RECORDED INFORMATION »
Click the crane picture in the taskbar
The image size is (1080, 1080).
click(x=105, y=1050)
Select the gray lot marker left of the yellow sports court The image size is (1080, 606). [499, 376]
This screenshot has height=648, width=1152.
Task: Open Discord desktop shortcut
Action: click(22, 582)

TASK DETAILS »
Copy all of the records above verbatim, line for line.

FINAL ANSWER »
Click the crane picture in the taskbar
The image size is (1080, 1080).
click(x=105, y=1050)
Select the gray lot marker left of the yellow sports court The image size is (1080, 606). [499, 376]
This screenshot has height=648, width=1152.
Task: Open Discord desktop shortcut
Action: click(22, 582)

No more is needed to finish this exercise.